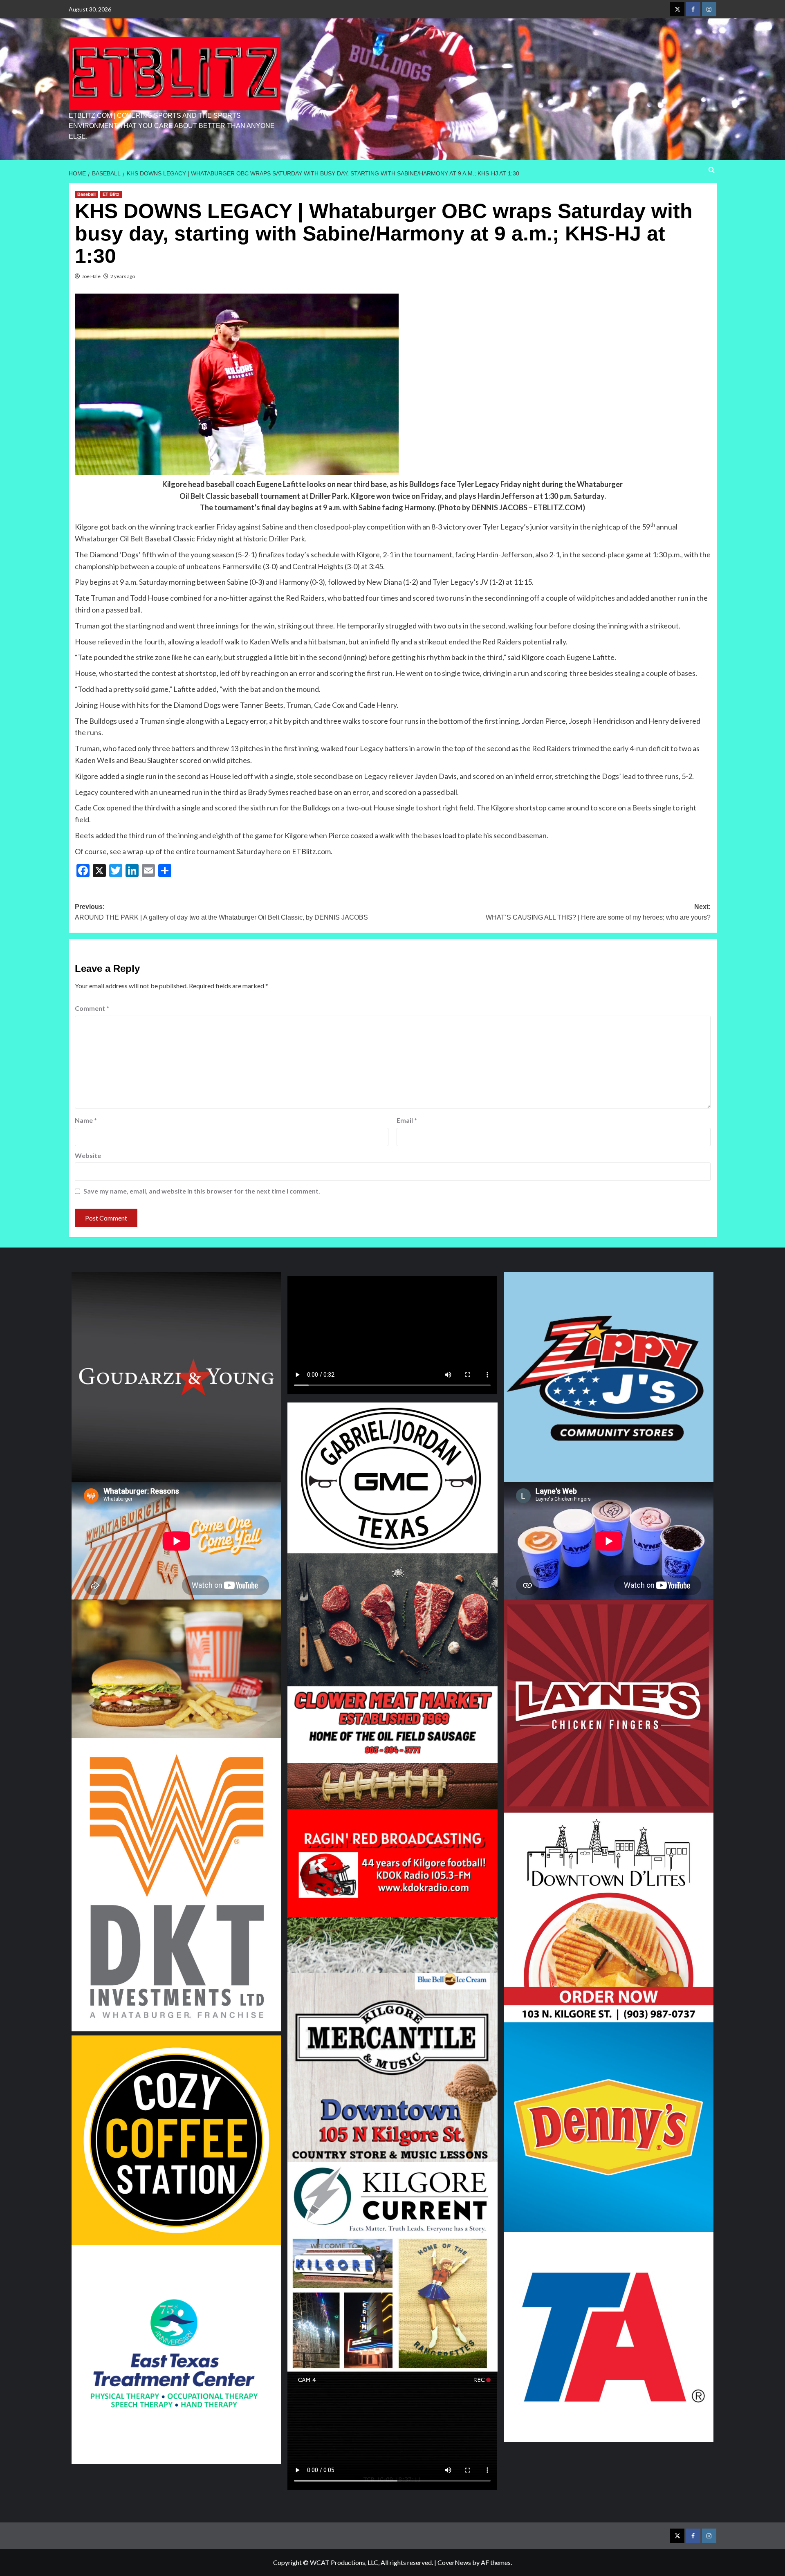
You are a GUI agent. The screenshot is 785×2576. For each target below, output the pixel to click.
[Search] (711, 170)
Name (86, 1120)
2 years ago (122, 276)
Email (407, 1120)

...

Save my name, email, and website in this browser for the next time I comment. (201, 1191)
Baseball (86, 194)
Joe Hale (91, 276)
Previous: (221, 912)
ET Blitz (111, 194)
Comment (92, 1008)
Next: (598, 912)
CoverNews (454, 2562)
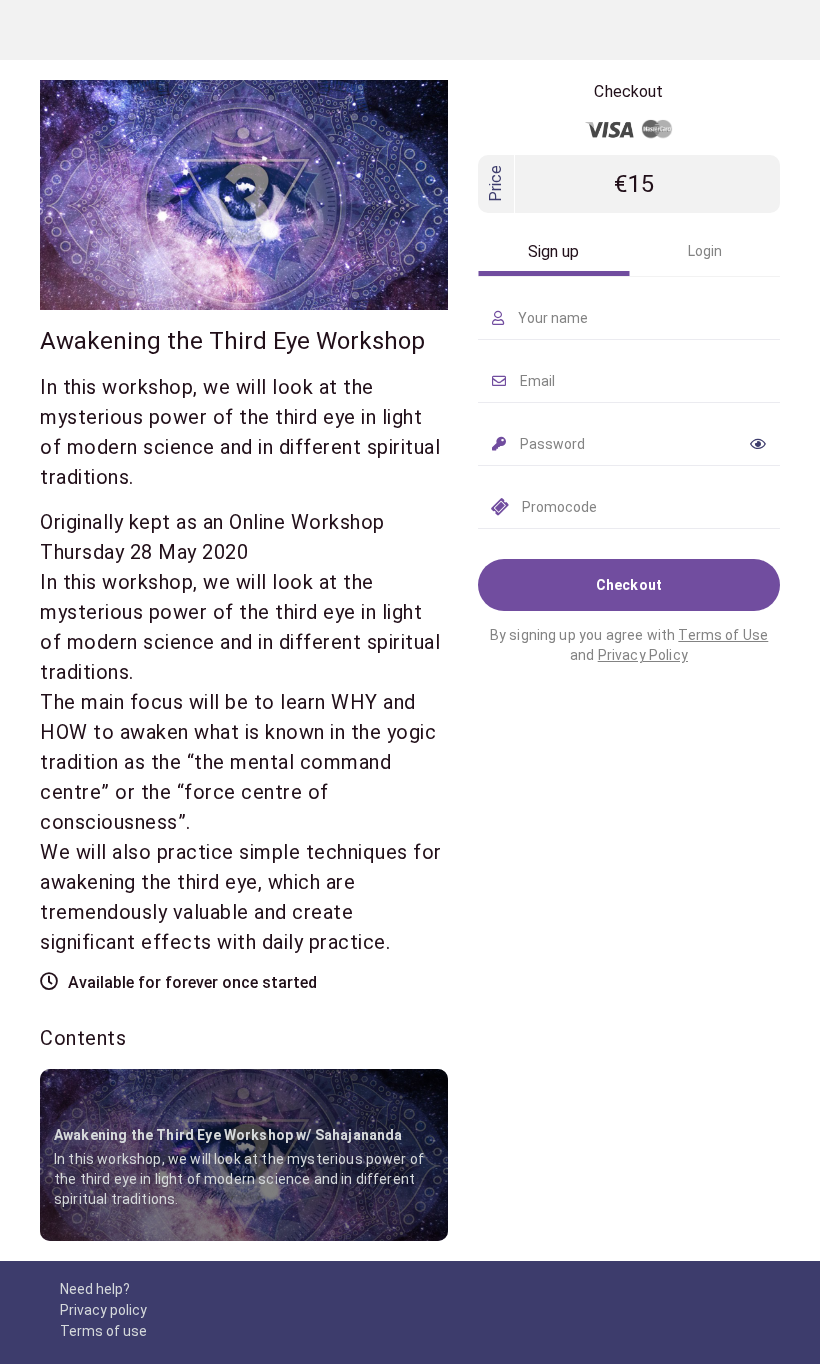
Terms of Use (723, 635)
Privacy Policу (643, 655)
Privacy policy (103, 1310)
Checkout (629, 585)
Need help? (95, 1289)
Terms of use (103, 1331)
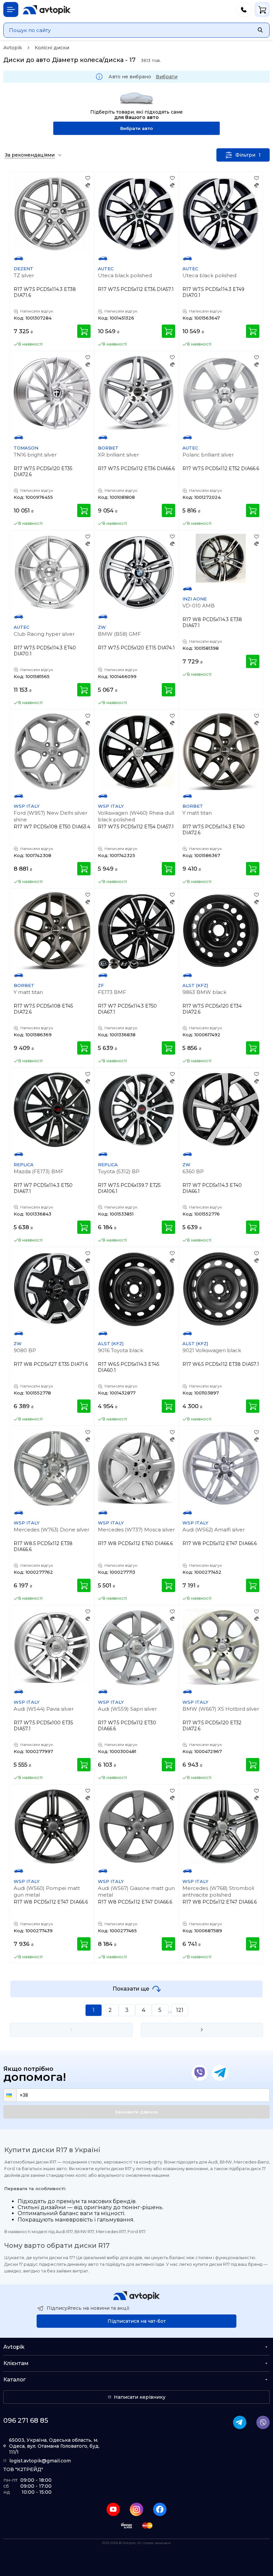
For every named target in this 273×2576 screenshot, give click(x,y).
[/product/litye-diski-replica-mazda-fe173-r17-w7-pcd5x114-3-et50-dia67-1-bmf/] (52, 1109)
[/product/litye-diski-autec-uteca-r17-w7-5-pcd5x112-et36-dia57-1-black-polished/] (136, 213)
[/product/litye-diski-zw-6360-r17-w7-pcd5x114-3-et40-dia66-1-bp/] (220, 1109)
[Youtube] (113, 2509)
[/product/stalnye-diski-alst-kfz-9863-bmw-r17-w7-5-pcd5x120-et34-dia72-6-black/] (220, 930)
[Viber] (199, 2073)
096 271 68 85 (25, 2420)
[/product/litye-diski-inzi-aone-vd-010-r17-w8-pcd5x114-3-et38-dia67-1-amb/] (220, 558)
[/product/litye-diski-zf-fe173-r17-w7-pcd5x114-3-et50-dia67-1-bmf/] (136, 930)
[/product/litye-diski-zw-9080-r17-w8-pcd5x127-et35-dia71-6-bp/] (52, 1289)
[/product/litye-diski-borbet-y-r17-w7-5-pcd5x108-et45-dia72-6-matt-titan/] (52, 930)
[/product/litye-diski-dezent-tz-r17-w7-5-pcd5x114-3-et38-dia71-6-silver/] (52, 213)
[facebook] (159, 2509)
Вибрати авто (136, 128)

Exercise
Look above for the line with "You are a GUI" and the line with "Email (407, 1120)". Retype those two lines and every line between them exactly, adding nothing.

Written response
You are a GUI agent. The screenshot is 785×2576. For each target below, output the pixel to click.
[Search] (711, 170)
Name (86, 1120)
2 years ago (122, 276)
Email (407, 1120)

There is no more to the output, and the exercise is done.